Studio album by Byzantine
- Released: January 22, 2008
- Genre: Thrash metal, groove metal
- Length: 53:56
- Label: Prosthetic
- Producer: Aaron Fisher

Byzantine chronology
| …And They Shall Take Up Serpents (2005) | Oblivion Beckons (2008) | Byzantine (2013) |

= Oblivion Beckons =

Oblivion Beckons is the third studio album by American heavy metal band Byzantine. It was released on January 22, 2008. According to vocalist Chris "OJ" Ojeda, the band "stripp[ed] down some things like the vocals for a more aggressive style and ... [went] out on a limb on some other things [they] have never tried before." Ojeda also described Oblivion Beckons as being the band's most varied album.
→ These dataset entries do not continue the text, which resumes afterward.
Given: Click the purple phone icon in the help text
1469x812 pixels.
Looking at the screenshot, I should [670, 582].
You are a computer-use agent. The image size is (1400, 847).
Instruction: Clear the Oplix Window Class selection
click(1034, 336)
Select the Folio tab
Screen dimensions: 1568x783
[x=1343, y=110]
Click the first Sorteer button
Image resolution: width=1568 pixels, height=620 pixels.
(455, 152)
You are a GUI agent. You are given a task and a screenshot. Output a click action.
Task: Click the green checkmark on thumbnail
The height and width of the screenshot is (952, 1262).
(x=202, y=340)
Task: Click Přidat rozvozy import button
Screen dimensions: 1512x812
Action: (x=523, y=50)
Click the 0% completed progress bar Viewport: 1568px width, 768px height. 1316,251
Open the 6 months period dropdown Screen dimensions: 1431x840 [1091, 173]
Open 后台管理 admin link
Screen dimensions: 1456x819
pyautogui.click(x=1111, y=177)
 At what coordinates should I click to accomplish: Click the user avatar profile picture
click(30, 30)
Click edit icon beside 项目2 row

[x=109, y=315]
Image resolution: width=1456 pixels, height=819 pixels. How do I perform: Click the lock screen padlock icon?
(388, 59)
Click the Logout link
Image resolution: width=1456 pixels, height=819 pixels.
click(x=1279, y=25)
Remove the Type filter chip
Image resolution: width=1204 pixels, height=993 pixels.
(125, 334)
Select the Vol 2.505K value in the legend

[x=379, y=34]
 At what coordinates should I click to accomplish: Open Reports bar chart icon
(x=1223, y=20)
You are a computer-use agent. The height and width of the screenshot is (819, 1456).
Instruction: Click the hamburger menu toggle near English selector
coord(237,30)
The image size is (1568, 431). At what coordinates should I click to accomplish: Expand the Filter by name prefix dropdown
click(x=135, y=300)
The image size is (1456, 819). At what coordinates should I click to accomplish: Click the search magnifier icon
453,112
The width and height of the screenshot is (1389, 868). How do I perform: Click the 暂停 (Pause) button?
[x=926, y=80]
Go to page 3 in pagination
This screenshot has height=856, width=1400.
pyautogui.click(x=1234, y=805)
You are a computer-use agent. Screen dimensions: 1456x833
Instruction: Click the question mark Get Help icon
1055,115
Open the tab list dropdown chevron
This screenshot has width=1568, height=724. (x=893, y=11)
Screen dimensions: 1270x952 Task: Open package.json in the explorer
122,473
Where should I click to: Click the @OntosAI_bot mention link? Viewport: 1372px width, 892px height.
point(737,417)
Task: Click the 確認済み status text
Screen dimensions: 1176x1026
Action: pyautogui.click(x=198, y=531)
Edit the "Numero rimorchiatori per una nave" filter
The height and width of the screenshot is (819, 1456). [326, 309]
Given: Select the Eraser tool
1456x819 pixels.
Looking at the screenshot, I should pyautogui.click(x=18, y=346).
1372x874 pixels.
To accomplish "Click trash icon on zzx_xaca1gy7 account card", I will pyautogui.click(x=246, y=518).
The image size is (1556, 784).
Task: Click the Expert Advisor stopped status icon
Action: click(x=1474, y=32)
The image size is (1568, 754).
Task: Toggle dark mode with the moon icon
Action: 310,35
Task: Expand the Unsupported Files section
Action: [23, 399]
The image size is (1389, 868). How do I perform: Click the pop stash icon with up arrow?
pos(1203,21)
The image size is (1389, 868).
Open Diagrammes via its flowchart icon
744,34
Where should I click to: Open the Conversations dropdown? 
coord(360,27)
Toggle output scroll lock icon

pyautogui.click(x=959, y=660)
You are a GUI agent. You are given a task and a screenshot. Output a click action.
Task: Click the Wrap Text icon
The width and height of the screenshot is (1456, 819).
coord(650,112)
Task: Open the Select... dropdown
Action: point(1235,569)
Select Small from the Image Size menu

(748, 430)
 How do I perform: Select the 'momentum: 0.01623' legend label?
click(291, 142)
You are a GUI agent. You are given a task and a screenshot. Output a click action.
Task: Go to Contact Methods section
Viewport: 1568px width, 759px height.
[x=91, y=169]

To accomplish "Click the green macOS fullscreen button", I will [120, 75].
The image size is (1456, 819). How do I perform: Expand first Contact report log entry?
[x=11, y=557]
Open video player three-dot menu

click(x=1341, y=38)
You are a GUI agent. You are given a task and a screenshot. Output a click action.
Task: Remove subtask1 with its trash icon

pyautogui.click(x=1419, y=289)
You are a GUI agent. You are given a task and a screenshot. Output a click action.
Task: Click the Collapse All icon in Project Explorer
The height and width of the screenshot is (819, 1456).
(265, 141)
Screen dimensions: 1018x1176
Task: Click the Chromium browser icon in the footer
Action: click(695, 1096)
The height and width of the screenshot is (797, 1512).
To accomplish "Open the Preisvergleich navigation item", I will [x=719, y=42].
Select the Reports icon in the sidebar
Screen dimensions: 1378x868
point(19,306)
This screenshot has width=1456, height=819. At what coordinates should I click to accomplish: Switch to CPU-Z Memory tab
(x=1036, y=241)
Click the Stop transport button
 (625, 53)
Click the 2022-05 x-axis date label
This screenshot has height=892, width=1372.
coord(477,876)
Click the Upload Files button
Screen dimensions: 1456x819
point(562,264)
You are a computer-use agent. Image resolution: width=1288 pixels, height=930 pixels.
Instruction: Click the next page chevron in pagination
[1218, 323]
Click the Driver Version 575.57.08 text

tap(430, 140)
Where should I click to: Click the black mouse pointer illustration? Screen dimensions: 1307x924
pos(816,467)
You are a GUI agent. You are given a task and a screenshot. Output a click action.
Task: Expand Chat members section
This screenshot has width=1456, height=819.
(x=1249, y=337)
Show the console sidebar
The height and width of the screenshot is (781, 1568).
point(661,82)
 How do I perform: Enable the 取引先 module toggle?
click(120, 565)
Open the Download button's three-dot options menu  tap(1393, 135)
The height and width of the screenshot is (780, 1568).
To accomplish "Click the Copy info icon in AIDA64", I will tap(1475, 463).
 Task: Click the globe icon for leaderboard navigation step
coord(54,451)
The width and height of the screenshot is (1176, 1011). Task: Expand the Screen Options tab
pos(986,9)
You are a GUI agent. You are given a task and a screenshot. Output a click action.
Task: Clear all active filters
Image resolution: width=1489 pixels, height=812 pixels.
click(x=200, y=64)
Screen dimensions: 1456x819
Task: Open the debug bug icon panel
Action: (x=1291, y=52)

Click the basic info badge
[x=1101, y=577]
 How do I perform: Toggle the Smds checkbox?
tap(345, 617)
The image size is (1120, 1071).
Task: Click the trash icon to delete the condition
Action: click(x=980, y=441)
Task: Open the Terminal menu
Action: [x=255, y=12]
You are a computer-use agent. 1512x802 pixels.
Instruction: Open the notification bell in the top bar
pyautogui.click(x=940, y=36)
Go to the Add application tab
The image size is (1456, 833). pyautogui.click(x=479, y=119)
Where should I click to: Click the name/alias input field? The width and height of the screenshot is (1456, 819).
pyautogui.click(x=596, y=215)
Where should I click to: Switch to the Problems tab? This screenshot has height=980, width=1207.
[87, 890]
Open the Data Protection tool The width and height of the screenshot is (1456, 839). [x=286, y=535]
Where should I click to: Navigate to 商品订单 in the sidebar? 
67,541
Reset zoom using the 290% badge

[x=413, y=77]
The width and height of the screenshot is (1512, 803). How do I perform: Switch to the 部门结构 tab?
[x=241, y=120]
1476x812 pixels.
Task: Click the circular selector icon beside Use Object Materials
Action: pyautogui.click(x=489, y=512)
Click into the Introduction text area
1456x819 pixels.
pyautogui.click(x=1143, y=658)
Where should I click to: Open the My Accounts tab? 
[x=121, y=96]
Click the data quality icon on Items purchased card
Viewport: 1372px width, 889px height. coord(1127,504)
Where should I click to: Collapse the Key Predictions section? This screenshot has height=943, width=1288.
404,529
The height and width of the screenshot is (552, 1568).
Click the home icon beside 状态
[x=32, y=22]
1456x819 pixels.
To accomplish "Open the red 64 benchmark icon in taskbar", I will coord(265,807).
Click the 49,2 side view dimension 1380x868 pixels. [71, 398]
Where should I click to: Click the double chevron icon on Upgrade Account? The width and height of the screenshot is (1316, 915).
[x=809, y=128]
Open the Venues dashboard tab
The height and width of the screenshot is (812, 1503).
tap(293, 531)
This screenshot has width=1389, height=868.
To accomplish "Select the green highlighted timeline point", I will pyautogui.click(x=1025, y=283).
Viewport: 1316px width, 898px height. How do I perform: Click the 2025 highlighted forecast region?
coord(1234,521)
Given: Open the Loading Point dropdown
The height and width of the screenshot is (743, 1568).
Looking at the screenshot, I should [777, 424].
The album reached #8 on CMJ.

Professional ratings
Review scores
| Source | Rating |
| Decibel | (favorable) |
| AllMusic | Star Half star |
| Blabbermouth.net | Star |

== Track listing ==

| No. | Title | Length |
|---|---|---|
| 1. | "Absolute Horizon" | 5:00 |
| 2. | "Nadir" | 3:41 |
| 3. | "Oblivion Beckons" | 3:54 |
| 4. | "The Gift of Discernment" | 5:29 |
| 5. | "Expansion and Collapse" | 3:44 |
| 6. | "Catalyst" | 3:36 |
| 7. | "Pattern Recognition" | 4:14 |
| 8. | "Renovation" | 2:16 |
| 9. | "Centurion" | 4:23 |
| 10. | "Receiving End of Murder" | 4:13 |
| 11. | "All Hail the End Times" | 3:46 |
| 12. | "Deep End of Nothing" | 5:38 |
| 13. | "A Residual Haunting" | 4:11 |

== Personnel ==
- Chris "OJ" Ojeda – vocals, guitars, piano
- Tony Rohbrough – guitars, keyboards
- Matt Wolfe – drums, acoustic guitar, lead guitar
- Michael "Skip" Cromer – bass, vocals, lead guitar
- Aaron Fisher – producer/engineer
- Drew Mazurek – mixing
- Allen Douches – mastering

== Trivia ==
- During the song "Deep End of Nothing" all four band members trade lead guitar solos since all members played guitar in previous bands before Byzantine.
- The Morse code intro that starts off the album spells out the phrase "Absolute Horizon Brings Death" three times.
- A common theme of death and finality is used throughout the lyrics coinciding with the fulfillment of their recording contract.
- The guitar melody at the beginning and end of "Centurion" is the haunting melody to the classic horror movie "The Howling".
- The album artwork utilizes once again the image of Tovah Miller, who was the actress in the music video for "Jeremiad" and the short performance film on the DVD Salvation.